Você está satisfeito com a vida que está vivendo? As situações vivenciadas diariamente são reflexos de suas escolhas? Será que você vive em uma Matrix?

Podemos especular que o mundo que vivemos nos faz pensar que podemos estar vivendo um sonho, um mundo de ilusões, o que os hinduístas chamam de Maya – uma Matrix.

A sociedade é norteada e conduzida, em sua grande maioria, por estereótipos, imposição de padrões e conceitos pré-estabelecidos. Nos quais todos temos que nos enquadrar, pois aqueles que fogem à “normalidade” são tachados e naturalmente excluídos. 

Não há respeito pelas diferenças e diversidades, o que impera é a intolerância e a necessidade de fazer com que nos adequemos às necessidades e padrões e, muitas vezes, nós também exigimos que os outros se moldem pelas nossas vontades.

Padrões Sociais

Mas, que padrão é esse? O que é ser normal? Quantos de nós já nos vimos obrigados a vestir uma máscara para nos ajustar e nos tornar adequados e aceitos socialmente? 

Quantas vezes rotulamos ou nos apegamos a ideias, escondemos nossos reais sentimentos, ampliando, reduzindo ou camuflando alguma situação, ajustando nosso comportamento e nos ferindo, ou querendo que o outro se ajuste ao nosso padrão? 

Estamos, a todo momento, nos justificando, buscando explicações para que as situações caibam no que se considera justo e correto como maneira de pensar, de agir e de ser, mas o que é e para quem é esse padrão justo e correto?

Aprendemos desde a infância que devemos estudar para sermos alguém na vida, construir uma carreira bem-sucedida. Que devemos encontrar nosso grande amor, casar, ter filhos e sermos felizes para sempre… E quem foge a essas regras é mal visto, criticado, inadequado. 

Normose

Seguimos as normas impostas pela sociedade e vivemos na Normose, isto é, com hábitos ditos normais pelo consenso social que, em alguns casos, podem nos levar à infelicidade, à doença e à perda de sentido na vida.

Segundo Roberto Crema, cada um de nós tem talentos diversos. Mas nos tornamos “normóticos, portadores da normose.

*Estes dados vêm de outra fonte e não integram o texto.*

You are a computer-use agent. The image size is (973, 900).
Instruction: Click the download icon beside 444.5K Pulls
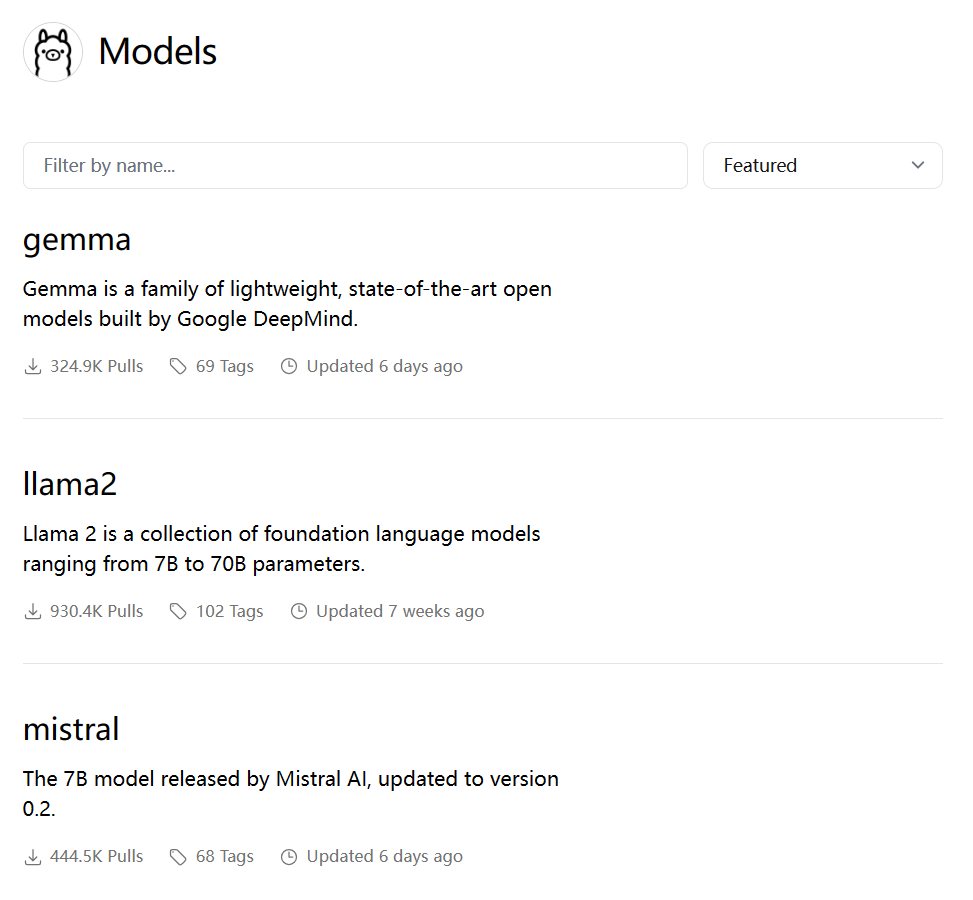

Ou seja, padecemos de falta de empenho em fazer florescer nossos dons e enterramos nossos talentos com medo da própria grandeza, fugindo de nossa missão individual e intransferível. Quando temos necessidade de, a todo custo, ser como os outros, não escutamos nossa própria vocação”. 

Vocação vem do latim, vocare, e significa chamado, é a nossa aptidão natural. Mas a sociedade tenta a todo custo nos enquadrar na normalidade, fazendo com que nos esqueçamos de nossa grandeza, de nossa individualidade, daquilo que nos faz únicos.

Autorrealização

O psicólogo Abraham Maslow estava convencido de que dentro de nós existe um impulso para alcançar essa grandeza e um desejo de avançar em direção às nossas “maiores possibilidades”.

Porém, poucos de nós conseguem algo realmente valioso.. Pode haver diversas razões para isso, mas uma delas, é que tememos a nossa grandeza mais do que a desejamos.

Esse medo de ser grande nos leva a restabelecer uma conexão maior com a sociedade por meio da conformidade e a rejeitar muito do que nos torna únicos. Destacar-se da multidão pode estimular a angústia da solidão e do isolamento. 

Quanto mais nos sentimos únicos, mais desperta em nós os sentimentos de desamparo e inadequação, pois estabelecer semelhanças e conexões nos reconforta, queremos ser como os outros. Assim, preferimos renunciar à nossa originalidade a viver isolados, nos conformamos com nosso “destino” e deixamos as coisas como estão.

Autoconhecimento e Autorrealização

Para fugir desse mundo Matrix, ilusório, que nos adoece e nos frustra, e que muitas vezes nos auto impomos, é preciso resgatar a semente potencial que nos diferencia e nos faz únicos. Ela jaz em nosso interior, pois é nela que se encontra a nossa grandeza. 

Toda semente sabe o que deve fazer quando posta em solo fértil. Quando plantamos uma semente de laranja, ela não se questiona se conseguirá se transformar em uma laranjeira, ela simplesmente acessa seu potencial e floresce.

Façamos como as sementes de laranja! Floresçamos em nosso potencial culminante, isto é, coloquemos em ação plenamente nossos talentos e habilidades.

A autorrealização se dá através da exploração e da realização de nossas capacidades inerentes e para acessá-las é necessário um trabalho de autodesenvolvimento e autoconhecimento, para descobrir nossos dons – os tesouros que guardamos e que muitas vezes tememos acessar.

A autorrealização é a expressão máxima de nossa semente e ela reside em descobrir como vamos nos apresentar no mundo e oferecer a ele nossa melhor versão. É o desejo de nos tornarmos o que realmente somos.